Factor 3 is “Think about coping strategies” and includes items to consider, think, consider, and judge. In other words, it represents the experience of contemplating a sexual situation that women themselves do not want and rehearsing for the situation in advance. It suggests that sexual resourcefulness can be positively affected if adequate coping skills and strategies are used through adequate self-reflection and planning.32 In other words, it will be helpful for sexual resourcefulness to reflect on the situation through sufficient education and practice and to think about how to deal with it in advance, suggesting that the right to sexual resourcefulness can be improved through training. In fact, high-quality sex education can increase sexual self-efficacy and sexual satisfaction.34 Soon it will have a positive effect on the right to sexual resourcefulness. Importantly, the way sex education is delivered should provide opportunities for women to train themselves.

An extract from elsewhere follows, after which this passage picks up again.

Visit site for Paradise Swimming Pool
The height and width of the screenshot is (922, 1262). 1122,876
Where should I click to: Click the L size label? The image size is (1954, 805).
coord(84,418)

To measure criterion validity, we used self-efficacy on condom use19 and self-efficacy in refusing sex20 tools to examine the correlation with K-FSRS. As a result, it was confirmed that the correlation coefficient was 0.566 and 0.445, respectively, which fell within the recommended range.35 Self-efficacy is a factor influencing sexual resourcefulness,30,36 and previous studies have shown that sexual resourcefulness and sexual behavior are closely related.30 In fact, it was found that the higher the self-efficacy, the more cases of rejection in unwanted situations.

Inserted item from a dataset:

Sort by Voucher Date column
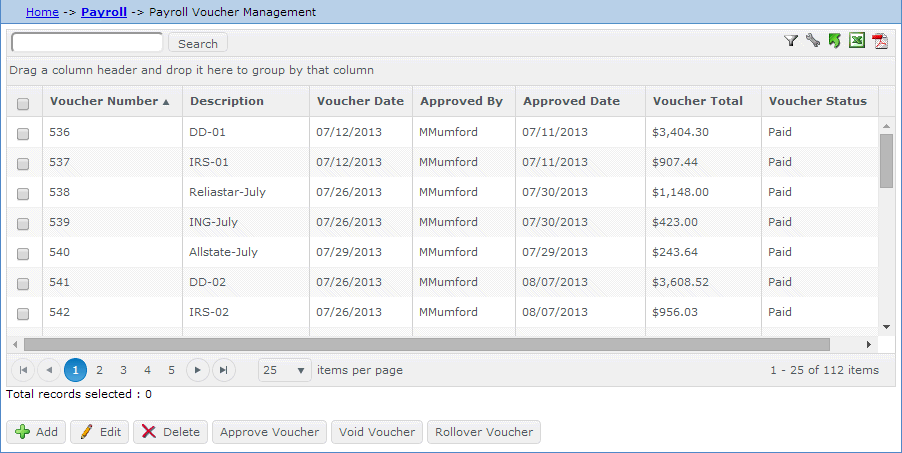The image size is (902, 453). (360, 101)
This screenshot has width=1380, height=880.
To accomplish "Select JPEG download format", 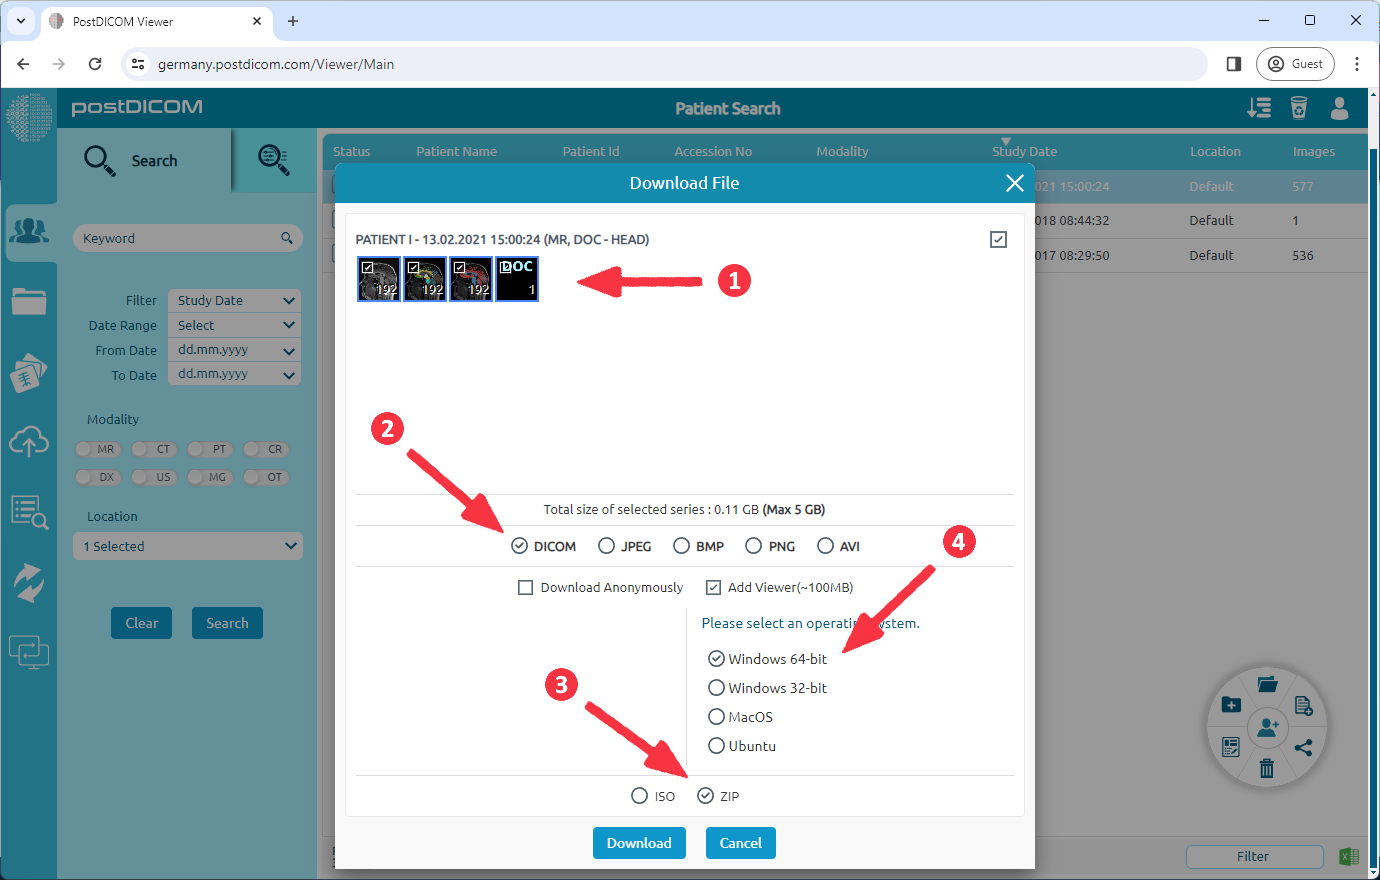I will (x=606, y=546).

This study is meaningful in that it verified the validity and reliability of a measurement tool for sexual resourcefulness for Korean women. In the case of women, in a previous study,33 65% of participants responded that they had experienced unwanted sexual intercourse or sexual violence, and in fact, Asian students showed lower sexual communication and self-efficacy than other students.33 In other words, it suggests that this study is meaningful because it indicates the need to measure the sexual resourcefulness of Asian women.

Limitations and Strengths

Our study faced some limitations in that we had a sample which only included heterosexual young Korean women. Therefore, future studies should include participants of diverse genders, ages, sexual orientations, and regional and ethnic backgrounds A successive large-scale study including LGBTQ population should be conducted. In addition, although the adapted K-FSRS was found to be valid and reliable, this study relied on self-reports to measure sexual resourcefulness. Future research should include a mixed approach which uses both quantitative and qualitative methods to better understand power dynamics related to gender-related sexual and reproductive-health behaviors. These limitations may restrict the generalizability of our findings in the present study.

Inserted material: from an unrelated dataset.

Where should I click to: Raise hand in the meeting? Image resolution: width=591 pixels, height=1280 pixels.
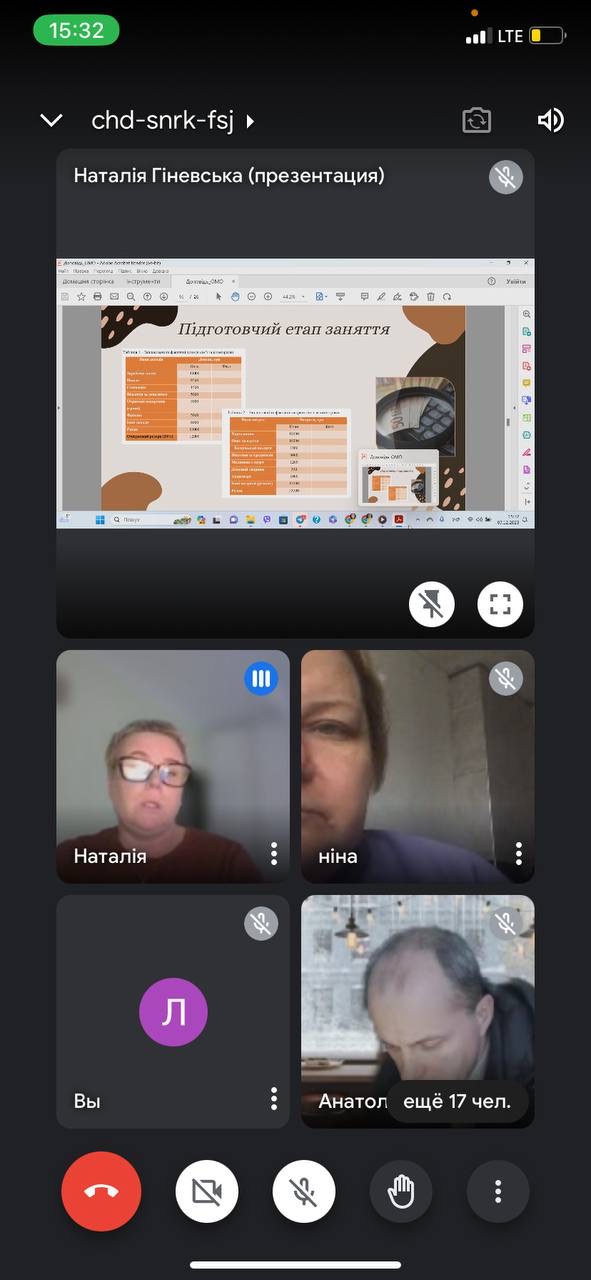[401, 1191]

However, the results of this study supplemented our knowledge of power imbalances with respect to gender in the sexual behavior of young Korean women. These findings provide several implications for practice, and consequently, it may be concluded that the K-FSRS is a valuable tool to measure sexual resourcefulness.

Conclusion

This study attempted to validate the FSRS and determine whether it could be modified to create K-FSRS. In addition, the findings of this study suggest that the K-FSRS was adequately valid and reliable in this participant group, that is, Korean women in their 20s. Thus, we could conclude that this study corroborated the utility of the K-FSRS in measuring sexual resourcefulness in Korean young women and contributes to the examination of FSRS across diverse populations.

Funding

This research was supported by Hallym University Research Fund, 2022 (HRF-202201-009).

Disclosure

The authors report no conflicts of interest in this work.